Keep in mind that some hotels like NYNY and MGM will charge a daily "activities" or "resort" fee on top of the advertised price.   Be sure to read the fine print.  For that reason, I typically tend to look at the Caesar's properties like Harrahs, Paris, Ballys as they do not charge a daily fee.   

Mike


----------



## Renny30 (Sep 22, 2012)

Paris is my favorite, but it wasn't on the list. I love the breakfast!


----------



## LisaH (Sep 23, 2012)

I have booked at NYNY. Thanks for all the suggestions!


----------



## Larry (Sep 23, 2012)

Just got back from Elara a couple of weeks ago and loved it. Great location and if you can get a 1BR that would be fantastic. We had studio unit which was still better than any hotel room in Vegas.

I stayed at Luxor many years ago and hated it and would never go back!!!

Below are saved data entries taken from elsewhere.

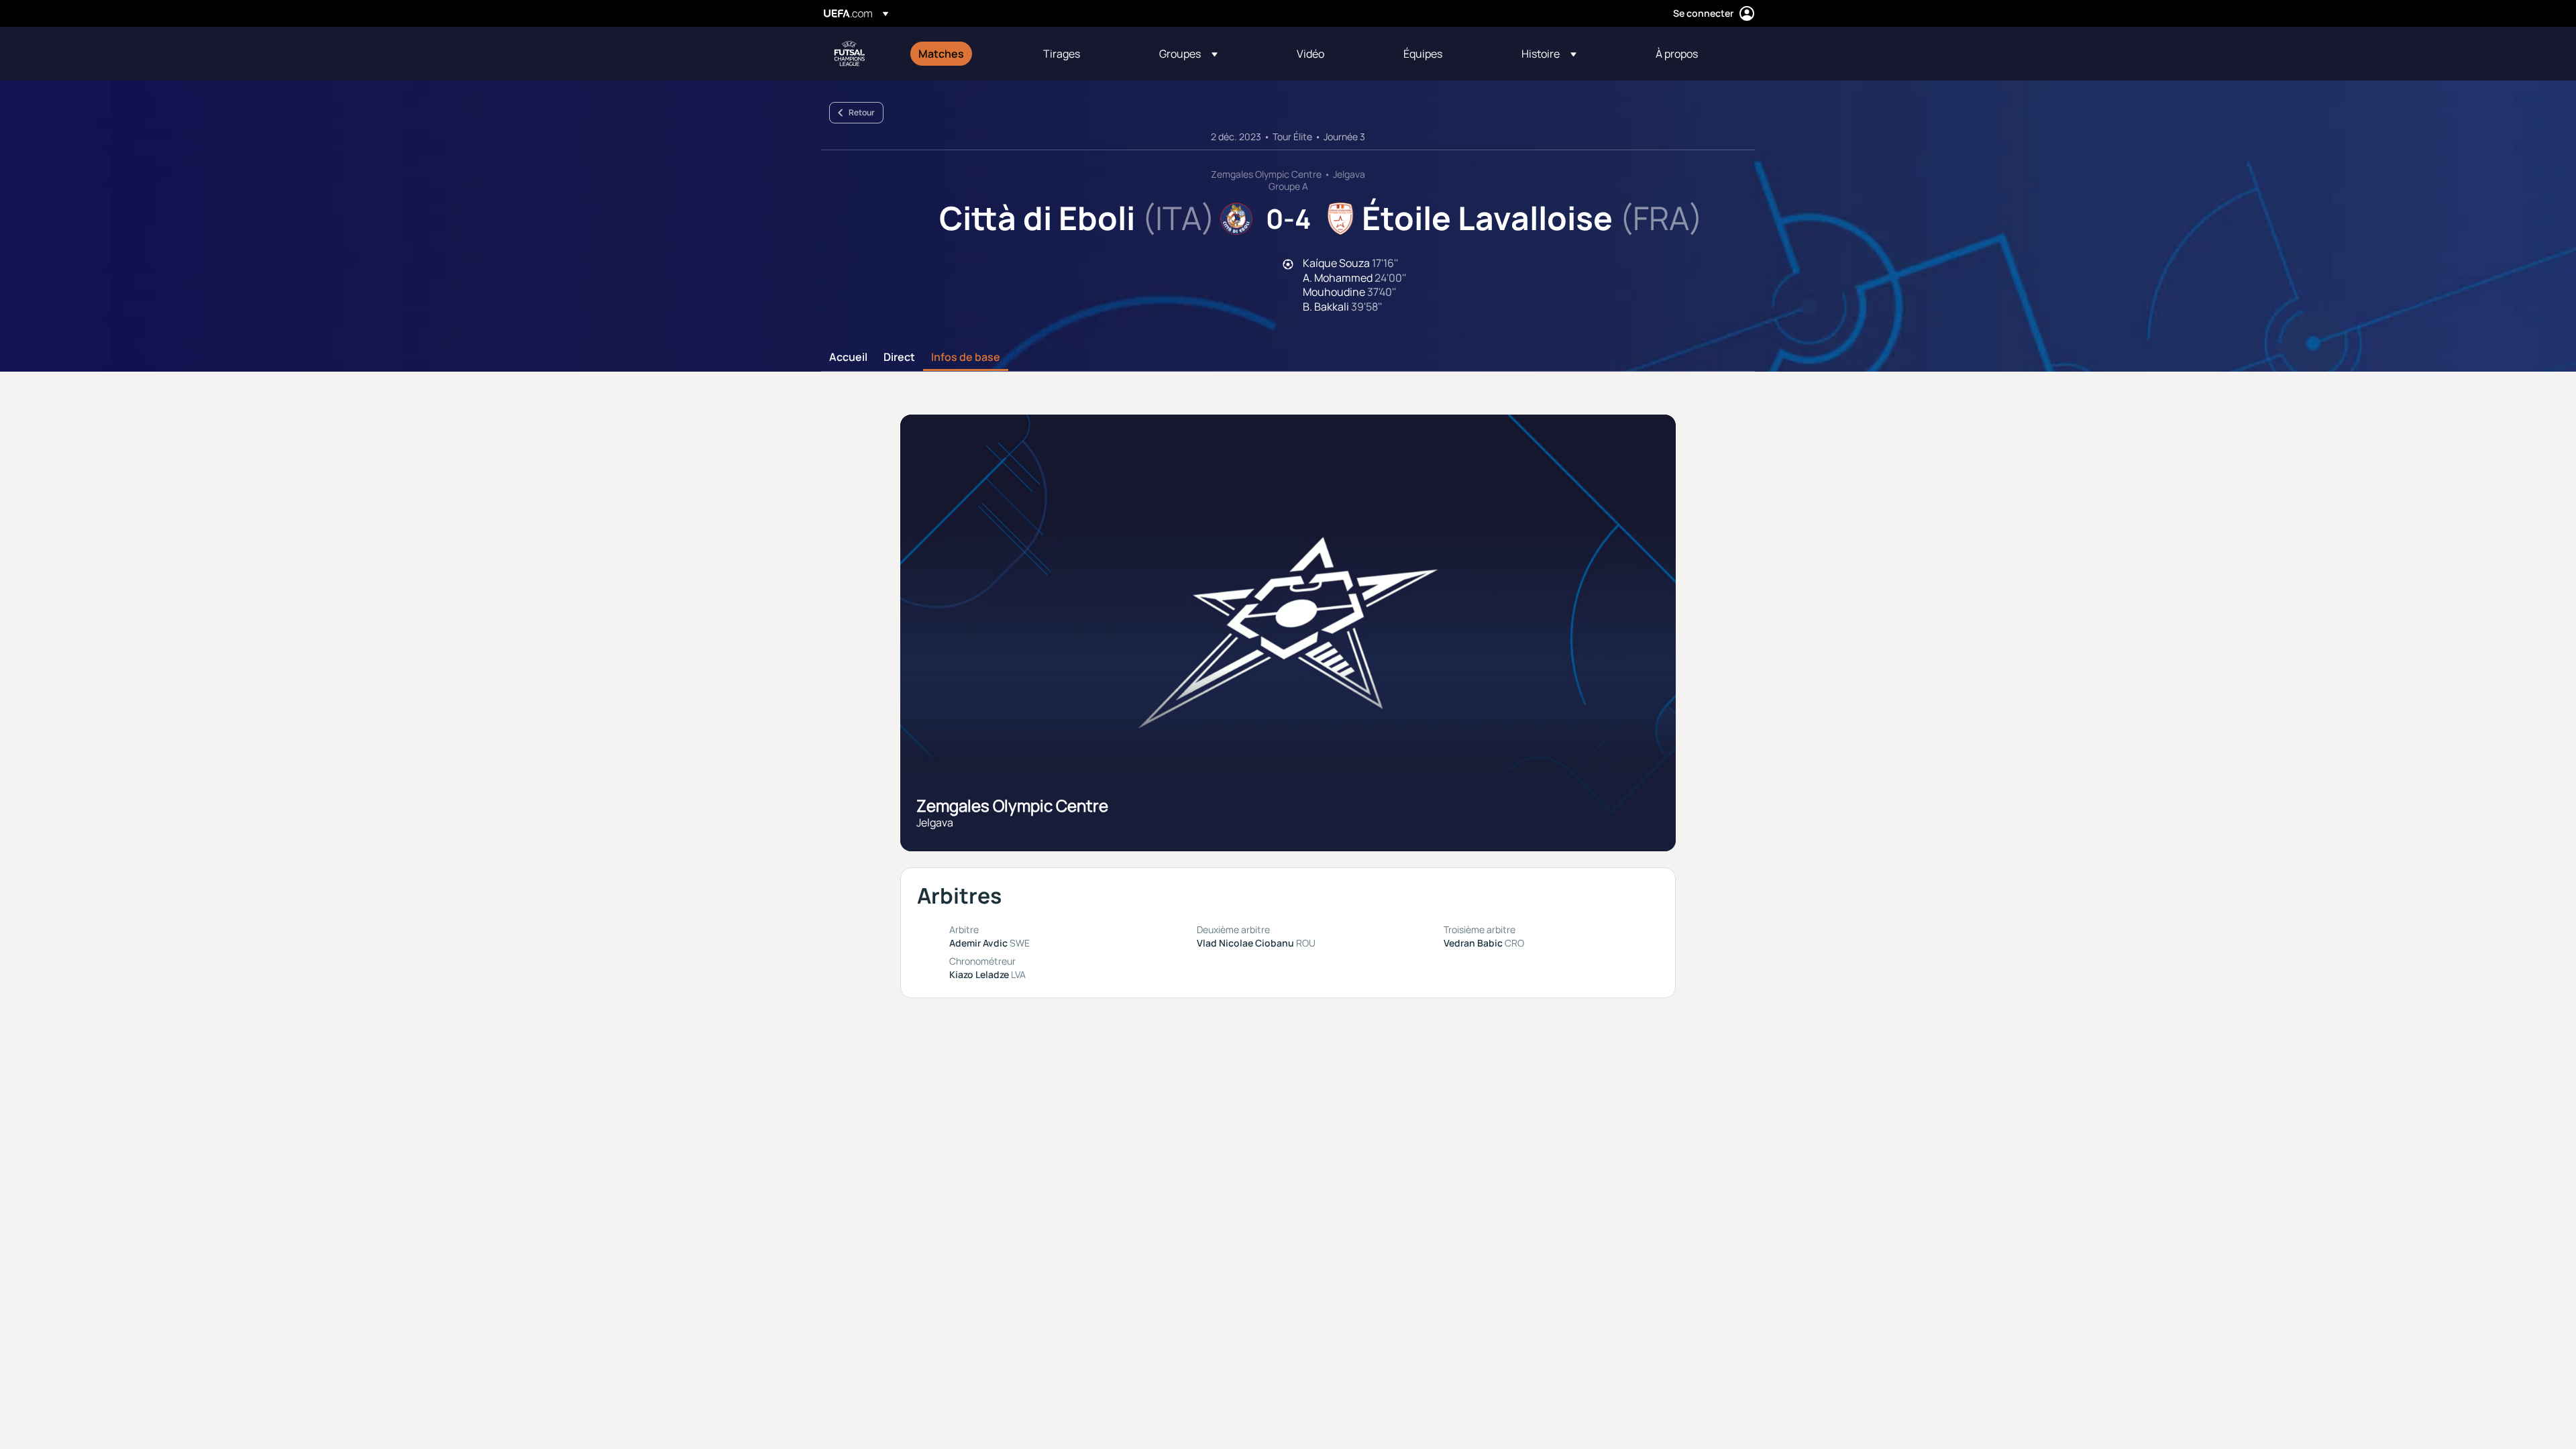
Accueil (848, 358)
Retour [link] (862, 112)
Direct (899, 358)
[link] (941, 53)
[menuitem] (964, 53)
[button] (1188, 53)
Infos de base (965, 358)
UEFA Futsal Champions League (849, 53)
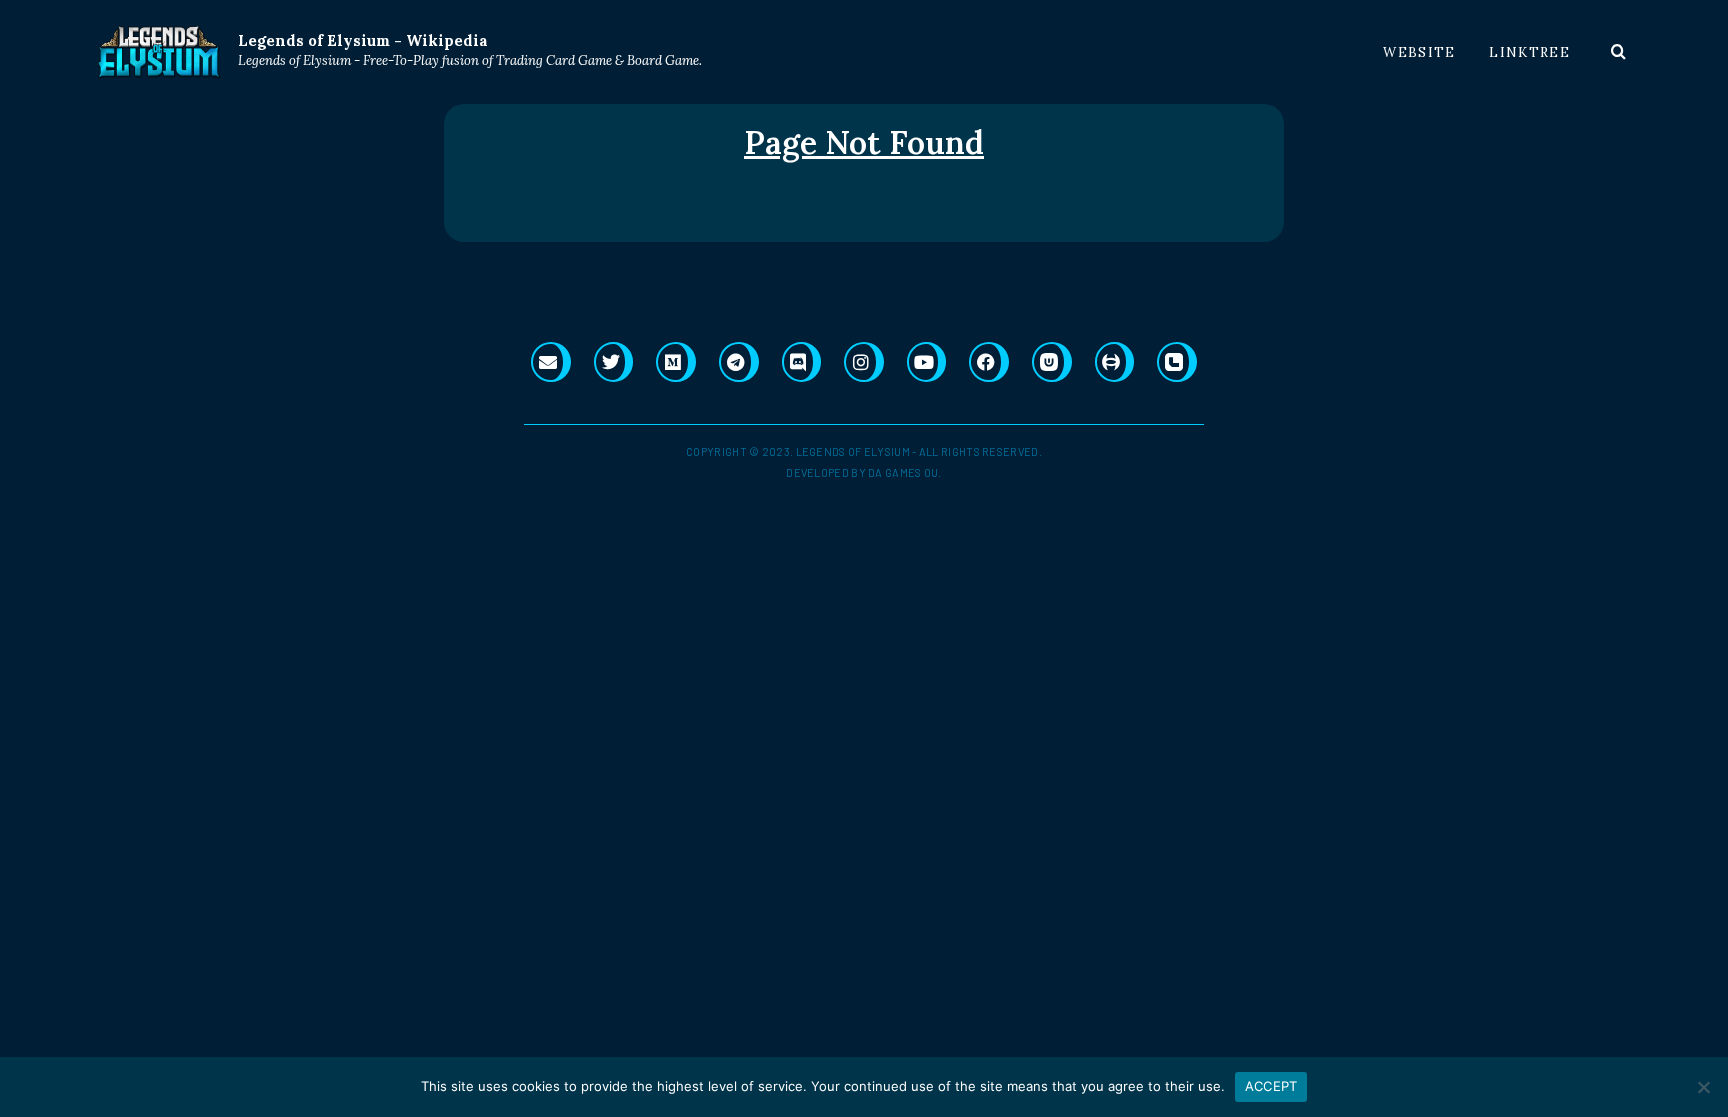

Tropicana has been newly renovated and looks nice but location can not compare to Elara. I  recently wrote a TUG review ( although it still is listed as Planet Hollywood at Westgate in the TUG database).


----------



## colamedia (Sep 24, 2012)

I know of quite a few people that are uncomfortable with the Luxor because it is based on a tomb - eg my Chinese neighbour wouldn't stay there, and I know of quite a few Singaporeans that won't. It may not apply to your nephew, but there are enough other choices to leave out Luxor so you don't have to worry about that possible consideration.


----------